[Opening ENTRIES SHOWN section]

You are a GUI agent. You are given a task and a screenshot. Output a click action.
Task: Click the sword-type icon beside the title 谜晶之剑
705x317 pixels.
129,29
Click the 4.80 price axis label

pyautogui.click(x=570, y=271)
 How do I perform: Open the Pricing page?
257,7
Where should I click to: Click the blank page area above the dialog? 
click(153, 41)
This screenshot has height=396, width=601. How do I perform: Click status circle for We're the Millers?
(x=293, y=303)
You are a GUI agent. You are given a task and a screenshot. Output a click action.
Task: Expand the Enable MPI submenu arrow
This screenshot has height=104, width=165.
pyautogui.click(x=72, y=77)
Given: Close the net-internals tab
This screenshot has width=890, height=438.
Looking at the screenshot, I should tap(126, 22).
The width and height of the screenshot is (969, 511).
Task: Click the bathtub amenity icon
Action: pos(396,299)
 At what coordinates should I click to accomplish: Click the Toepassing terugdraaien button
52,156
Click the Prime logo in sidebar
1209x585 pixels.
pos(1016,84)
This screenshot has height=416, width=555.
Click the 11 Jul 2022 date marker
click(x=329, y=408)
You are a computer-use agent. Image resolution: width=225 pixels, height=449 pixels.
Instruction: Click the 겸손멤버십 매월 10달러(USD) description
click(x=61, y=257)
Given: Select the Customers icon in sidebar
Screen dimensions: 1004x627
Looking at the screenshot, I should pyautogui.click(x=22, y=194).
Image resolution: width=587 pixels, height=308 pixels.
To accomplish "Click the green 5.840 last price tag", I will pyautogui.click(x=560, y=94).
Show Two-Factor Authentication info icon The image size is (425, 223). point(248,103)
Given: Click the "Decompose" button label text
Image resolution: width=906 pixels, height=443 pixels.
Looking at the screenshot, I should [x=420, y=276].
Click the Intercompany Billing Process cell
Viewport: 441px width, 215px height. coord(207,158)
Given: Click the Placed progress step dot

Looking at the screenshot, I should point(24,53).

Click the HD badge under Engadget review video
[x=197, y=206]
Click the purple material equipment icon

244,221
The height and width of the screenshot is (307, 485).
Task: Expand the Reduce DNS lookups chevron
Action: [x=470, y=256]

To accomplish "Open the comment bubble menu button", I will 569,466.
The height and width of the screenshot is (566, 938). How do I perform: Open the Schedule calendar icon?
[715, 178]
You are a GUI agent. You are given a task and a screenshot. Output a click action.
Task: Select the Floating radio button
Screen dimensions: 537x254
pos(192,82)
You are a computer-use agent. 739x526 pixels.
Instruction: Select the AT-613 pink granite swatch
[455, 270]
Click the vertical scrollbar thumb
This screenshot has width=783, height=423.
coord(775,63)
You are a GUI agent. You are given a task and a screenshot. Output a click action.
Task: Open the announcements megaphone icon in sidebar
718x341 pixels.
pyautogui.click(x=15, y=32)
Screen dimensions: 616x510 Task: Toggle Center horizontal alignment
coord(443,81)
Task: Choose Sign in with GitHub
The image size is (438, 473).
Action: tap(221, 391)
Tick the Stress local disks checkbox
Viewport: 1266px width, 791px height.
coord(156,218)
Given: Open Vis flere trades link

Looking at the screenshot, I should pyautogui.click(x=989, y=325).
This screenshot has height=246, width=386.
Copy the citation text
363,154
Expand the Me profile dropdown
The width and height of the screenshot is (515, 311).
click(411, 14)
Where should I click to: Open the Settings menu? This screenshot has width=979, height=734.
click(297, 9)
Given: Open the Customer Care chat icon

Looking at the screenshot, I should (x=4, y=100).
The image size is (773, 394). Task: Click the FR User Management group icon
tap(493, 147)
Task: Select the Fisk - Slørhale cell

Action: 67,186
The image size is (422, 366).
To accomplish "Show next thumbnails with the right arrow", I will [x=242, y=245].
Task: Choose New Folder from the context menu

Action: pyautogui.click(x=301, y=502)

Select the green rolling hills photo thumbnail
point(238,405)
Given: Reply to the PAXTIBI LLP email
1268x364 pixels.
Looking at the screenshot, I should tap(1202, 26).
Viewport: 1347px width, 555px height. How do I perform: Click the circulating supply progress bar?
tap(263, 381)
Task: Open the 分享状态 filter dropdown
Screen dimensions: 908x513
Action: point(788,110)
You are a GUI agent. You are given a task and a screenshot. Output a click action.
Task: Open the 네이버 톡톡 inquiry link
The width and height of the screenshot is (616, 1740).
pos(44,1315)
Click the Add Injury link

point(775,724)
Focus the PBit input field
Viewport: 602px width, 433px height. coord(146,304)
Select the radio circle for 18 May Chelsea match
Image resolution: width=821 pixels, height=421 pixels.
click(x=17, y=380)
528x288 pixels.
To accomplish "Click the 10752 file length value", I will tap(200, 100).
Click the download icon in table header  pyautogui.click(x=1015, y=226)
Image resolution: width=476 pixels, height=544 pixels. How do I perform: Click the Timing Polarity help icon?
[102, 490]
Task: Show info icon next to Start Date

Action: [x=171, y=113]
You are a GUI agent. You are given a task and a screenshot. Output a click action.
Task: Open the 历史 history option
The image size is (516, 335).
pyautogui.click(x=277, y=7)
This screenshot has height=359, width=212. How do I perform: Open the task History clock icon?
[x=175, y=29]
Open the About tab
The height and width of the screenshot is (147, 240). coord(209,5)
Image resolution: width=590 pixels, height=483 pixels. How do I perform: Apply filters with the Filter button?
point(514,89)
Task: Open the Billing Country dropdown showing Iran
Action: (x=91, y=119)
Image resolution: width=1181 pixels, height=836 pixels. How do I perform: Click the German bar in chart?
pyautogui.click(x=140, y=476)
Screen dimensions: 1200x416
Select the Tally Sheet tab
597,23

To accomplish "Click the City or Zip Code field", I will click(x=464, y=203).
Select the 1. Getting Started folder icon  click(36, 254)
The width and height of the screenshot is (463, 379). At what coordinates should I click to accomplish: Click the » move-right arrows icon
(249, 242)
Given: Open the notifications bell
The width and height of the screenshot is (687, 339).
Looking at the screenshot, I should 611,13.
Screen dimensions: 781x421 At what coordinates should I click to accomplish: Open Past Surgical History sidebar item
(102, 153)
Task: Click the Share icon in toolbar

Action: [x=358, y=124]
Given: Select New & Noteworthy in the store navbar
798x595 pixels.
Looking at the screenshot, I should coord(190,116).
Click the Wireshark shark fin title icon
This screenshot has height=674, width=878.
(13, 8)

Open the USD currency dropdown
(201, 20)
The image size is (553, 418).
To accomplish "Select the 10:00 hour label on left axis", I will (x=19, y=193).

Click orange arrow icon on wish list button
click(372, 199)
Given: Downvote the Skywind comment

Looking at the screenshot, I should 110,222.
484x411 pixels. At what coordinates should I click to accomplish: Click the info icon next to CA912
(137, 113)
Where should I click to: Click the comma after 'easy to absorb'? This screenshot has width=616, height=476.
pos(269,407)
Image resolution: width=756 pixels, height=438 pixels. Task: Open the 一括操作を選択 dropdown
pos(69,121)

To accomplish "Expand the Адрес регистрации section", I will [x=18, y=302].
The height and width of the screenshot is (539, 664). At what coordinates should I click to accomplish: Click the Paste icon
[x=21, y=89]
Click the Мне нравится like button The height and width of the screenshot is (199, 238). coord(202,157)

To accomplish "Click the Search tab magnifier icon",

[Closing ENTRIES SHOWN section]

## WORK TO BE COMPLETED
From the first line to the last, copy the records without alteration.

## SOLUTION
You are a GUI agent. You are given a task and a screenshot. Output a click action.
Task: Click the sword-type icon beside the title 谜晶之剑
705x317 pixels.
129,29
Click the 4.80 price axis label

pyautogui.click(x=570, y=271)
 How do I perform: Open the Pricing page?
257,7
Where should I click to: Click the blank page area above the dialog? 
click(153, 41)
This screenshot has height=396, width=601. How do I perform: Click status circle for We're the Millers?
(x=293, y=303)
You are a GUI agent. You are given a task and a screenshot. Output a click action.
Task: Expand the Enable MPI submenu arrow
This screenshot has height=104, width=165.
pyautogui.click(x=72, y=77)
Given: Close the net-internals tab
This screenshot has width=890, height=438.
Looking at the screenshot, I should tap(126, 22).
The width and height of the screenshot is (969, 511).
Task: Click the bathtub amenity icon
Action: pos(396,299)
 At what coordinates should I click to accomplish: Click the Toepassing terugdraaien button
52,156
Click the Prime logo in sidebar
1209x585 pixels.
pos(1016,84)
This screenshot has height=416, width=555.
Click the 11 Jul 2022 date marker
click(x=329, y=408)
You are a computer-use agent. Image resolution: width=225 pixels, height=449 pixels.
Instruction: Click the 겸손멤버십 매월 10달러(USD) description
click(x=61, y=257)
Given: Select the Customers icon in sidebar
Screen dimensions: 1004x627
Looking at the screenshot, I should pyautogui.click(x=22, y=194).
Image resolution: width=587 pixels, height=308 pixels.
To accomplish "Click the green 5.840 last price tag", I will pyautogui.click(x=560, y=94).
Show Two-Factor Authentication info icon The image size is (425, 223). point(248,103)
Given: Click the "Decompose" button label text
Image resolution: width=906 pixels, height=443 pixels.
Looking at the screenshot, I should [x=420, y=276].
Click the Intercompany Billing Process cell
Viewport: 441px width, 215px height. coord(207,158)
Given: Click the Placed progress step dot

Looking at the screenshot, I should point(24,53).

Click the HD badge under Engadget review video
[x=197, y=206]
Click the purple material equipment icon

244,221
The height and width of the screenshot is (307, 485).
Task: Expand the Reduce DNS lookups chevron
Action: [x=470, y=256]

To accomplish "Open the comment bubble menu button", I will 569,466.
The height and width of the screenshot is (566, 938). How do I perform: Open the Schedule calendar icon?
[715, 178]
You are a GUI agent. You are given a task and a screenshot. Output a click action.
Task: Select the Floating radio button
Screen dimensions: 537x254
pos(192,82)
You are a computer-use agent. 739x526 pixels.
Instruction: Select the AT-613 pink granite swatch
[455, 270]
Click the vertical scrollbar thumb
This screenshot has width=783, height=423.
coord(775,63)
You are a GUI agent. You are given a task and a screenshot. Output a click action.
Task: Open the announcements megaphone icon in sidebar
718x341 pixels.
pyautogui.click(x=15, y=32)
Screen dimensions: 616x510 Task: Toggle Center horizontal alignment
coord(443,81)
Task: Choose Sign in with GitHub
The image size is (438, 473).
Action: tap(221, 391)
Tick the Stress local disks checkbox
Viewport: 1266px width, 791px height.
coord(156,218)
Given: Open Vis flere trades link

Looking at the screenshot, I should pyautogui.click(x=989, y=325).
This screenshot has height=246, width=386.
Copy the citation text
363,154
Expand the Me profile dropdown
The width and height of the screenshot is (515, 311).
click(411, 14)
Where should I click to: Open the Settings menu? This screenshot has width=979, height=734.
click(297, 9)
Given: Open the Customer Care chat icon

Looking at the screenshot, I should (x=4, y=100).
The image size is (773, 394). Task: Click the FR User Management group icon
tap(493, 147)
Task: Select the Fisk - Slørhale cell

Action: 67,186
The image size is (422, 366).
To accomplish "Show next thumbnails with the right arrow", I will [x=242, y=245].
Task: Choose New Folder from the context menu

Action: pyautogui.click(x=301, y=502)

Select the green rolling hills photo thumbnail
point(238,405)
Given: Reply to the PAXTIBI LLP email
1268x364 pixels.
Looking at the screenshot, I should tap(1202, 26).
Viewport: 1347px width, 555px height. How do I perform: Click the circulating supply progress bar?
tap(263, 381)
Task: Open the 分享状态 filter dropdown
Screen dimensions: 908x513
Action: point(788,110)
You are a GUI agent. You are given a task and a screenshot. Output a click action.
Task: Open the 네이버 톡톡 inquiry link
The width and height of the screenshot is (616, 1740).
pos(44,1315)
Click the Add Injury link

point(775,724)
Focus the PBit input field
Viewport: 602px width, 433px height. coord(146,304)
Select the radio circle for 18 May Chelsea match
Image resolution: width=821 pixels, height=421 pixels.
click(x=17, y=380)
528x288 pixels.
To accomplish "Click the 10752 file length value", I will tap(200, 100).
Click the download icon in table header  pyautogui.click(x=1015, y=226)
Image resolution: width=476 pixels, height=544 pixels. How do I perform: Click the Timing Polarity help icon?
[102, 490]
Task: Show info icon next to Start Date

Action: [x=171, y=113]
You are a GUI agent. You are given a task and a screenshot. Output a click action.
Task: Open the 历史 history option
The image size is (516, 335).
pyautogui.click(x=277, y=7)
This screenshot has height=359, width=212. How do I perform: Open the task History clock icon?
[x=175, y=29]
Open the About tab
The height and width of the screenshot is (147, 240). coord(209,5)
Image resolution: width=590 pixels, height=483 pixels. How do I perform: Apply filters with the Filter button?
point(514,89)
Task: Open the Billing Country dropdown showing Iran
Action: (x=91, y=119)
Image resolution: width=1181 pixels, height=836 pixels. How do I perform: Click the German bar in chart?
pyautogui.click(x=140, y=476)
Screen dimensions: 1200x416
Select the Tally Sheet tab
597,23

To accomplish "Click the City or Zip Code field", I will click(x=464, y=203).
Select the 1. Getting Started folder icon  click(36, 254)
The width and height of the screenshot is (463, 379). At what coordinates should I click to accomplish: Click the » move-right arrows icon
(249, 242)
Given: Open the notifications bell
The width and height of the screenshot is (687, 339).
Looking at the screenshot, I should 611,13.
Screen dimensions: 781x421 At what coordinates should I click to accomplish: Open Past Surgical History sidebar item
(102, 153)
Task: Click the Share icon in toolbar

Action: [x=358, y=124]
Given: Select New & Noteworthy in the store navbar
798x595 pixels.
Looking at the screenshot, I should coord(190,116).
Click the Wireshark shark fin title icon
This screenshot has height=674, width=878.
(13, 8)

Open the USD currency dropdown
(201, 20)
The image size is (553, 418).
To accomplish "Select the 10:00 hour label on left axis", I will (x=19, y=193).

Click orange arrow icon on wish list button
click(372, 199)
Given: Downvote the Skywind comment

Looking at the screenshot, I should 110,222.
484x411 pixels. At what coordinates should I click to accomplish: Click the info icon next to CA912
(137, 113)
Where should I click to: Click the comma after 'easy to absorb'? This screenshot has width=616, height=476.
pos(269,407)
Image resolution: width=756 pixels, height=438 pixels. Task: Open the 一括操作を選択 dropdown
pos(69,121)

To accomplish "Expand the Адрес регистрации section", I will [x=18, y=302].
The height and width of the screenshot is (539, 664). At what coordinates should I click to accomplish: Click the Paste icon
[x=21, y=89]
Click the Мне нравится like button The height and width of the screenshot is (199, 238). coord(202,157)

To accomplish "Click the Search tab magnifier icon",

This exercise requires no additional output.